Sailor Moon is a highly successful shoujo (girl soldier) anime in Japan which was created due to the popularity of Naoko Takeuchi's highly popular serial manga which chronicles the adventures of a team of junior high students in short schoolgirl uniforms as they fight various evils that tend to periodically infiltrate metropolitan Tokyo. There are eighteen volumes in the manga series, each of which contains three to five episodes and are about 180 pages. Each of five separate storylines lasts for about three-and-a-half volumes. The anime ran for five seasons and spawned three motion pictures. The storylines are complex, spanning from a thousand years in the past to a thousand years in the future.

Sailor Moon is pretty unique in that it’s a kid’s show, and yet there’s all sorts of pretty mature content: for example: Chibi-Usa (Rini) has a pretty blatant Electra complex, people die left, right and center, Sailors Uranus and Neptune are romantically involved (although in the US dub they are laughably referred to as “cousins”), the three Sailor Starlights of season five are inexplicably dual-gendered (they're a boy band by day, girly evil-fighting trio by night), and Mamoru’s parents were killed in a pretty brutal auto accident, to name a few.
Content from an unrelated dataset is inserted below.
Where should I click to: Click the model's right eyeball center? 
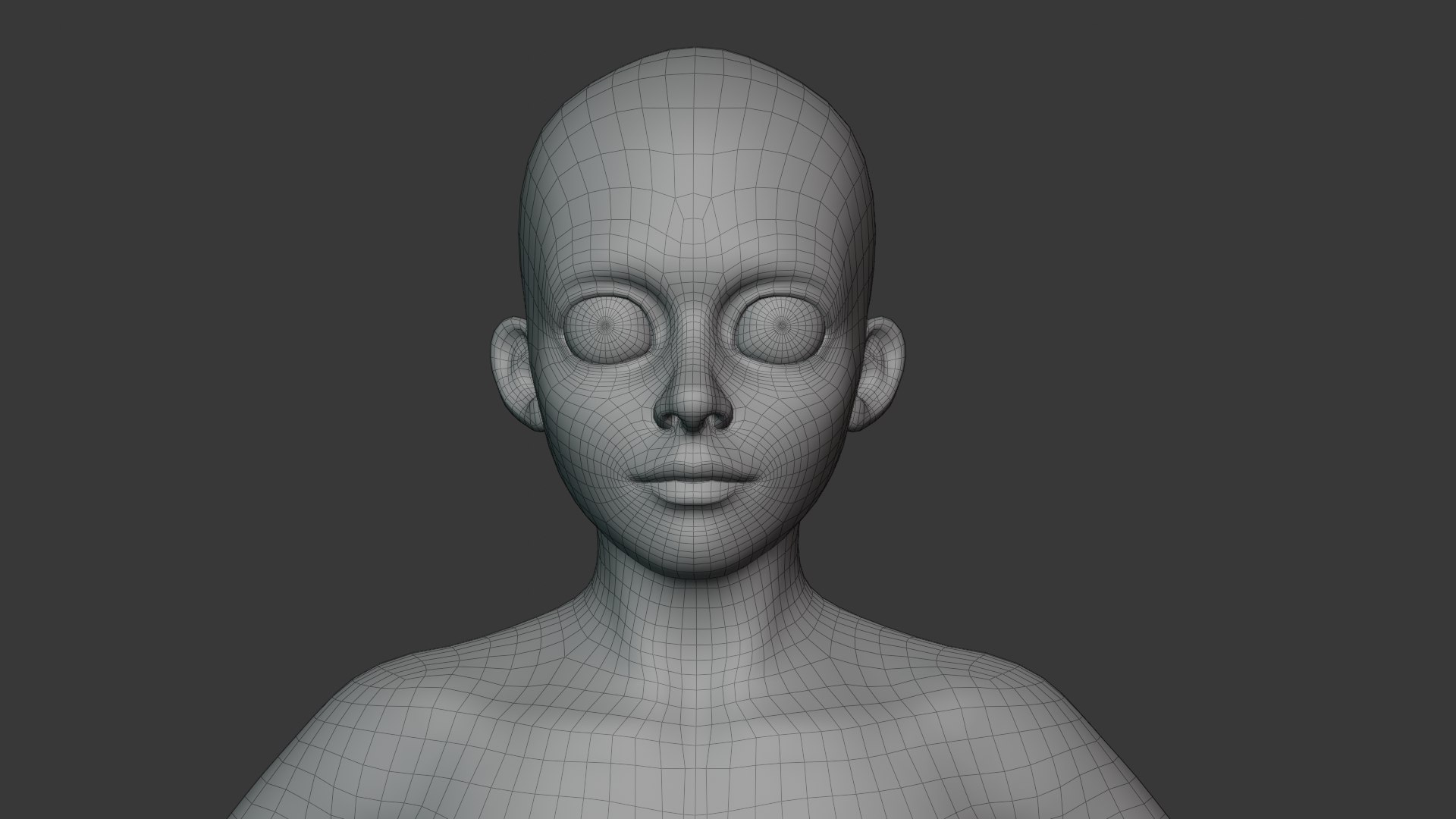pyautogui.click(x=782, y=326)
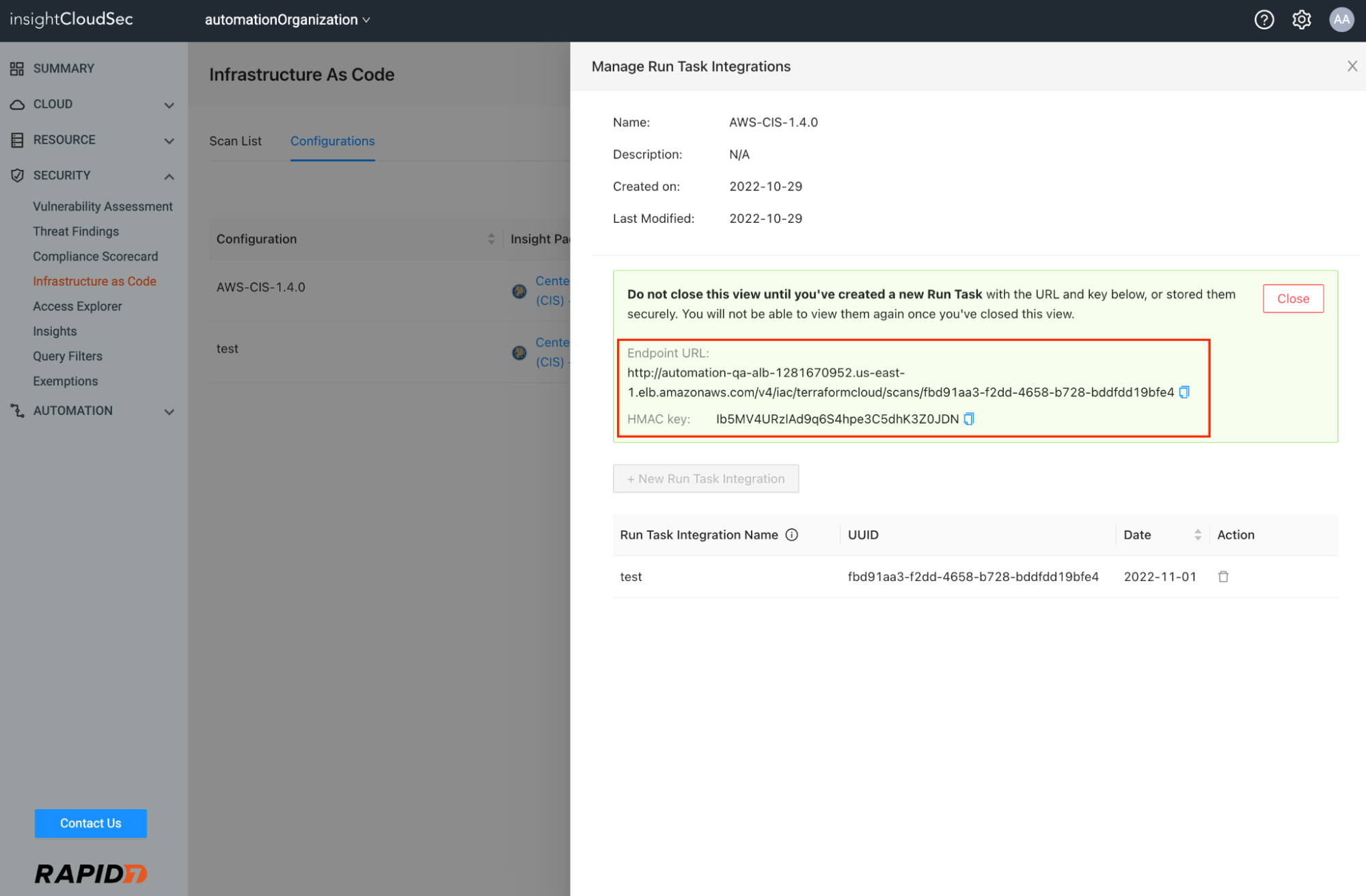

As I mentioned before, there are five separate storylines for each of the five seasons of the show. Each season of the show had a different name in Japan: Pretty Soldier Sailor Moon, Pretty Soldier Sailor Moon R, Pretty Soldier Sailor Moon S, Pretty Soldier Sailor Moon SuperS, and Sailor Moon Sailor Stars. If you click on the name of one of the seasons, you’ll get a pretty lengthy synopsis of the plot and the characters who are introduced (once I am able to post them all). The anime doesn’t always adhere to the plot of the manga; interesting exceptions will be noted.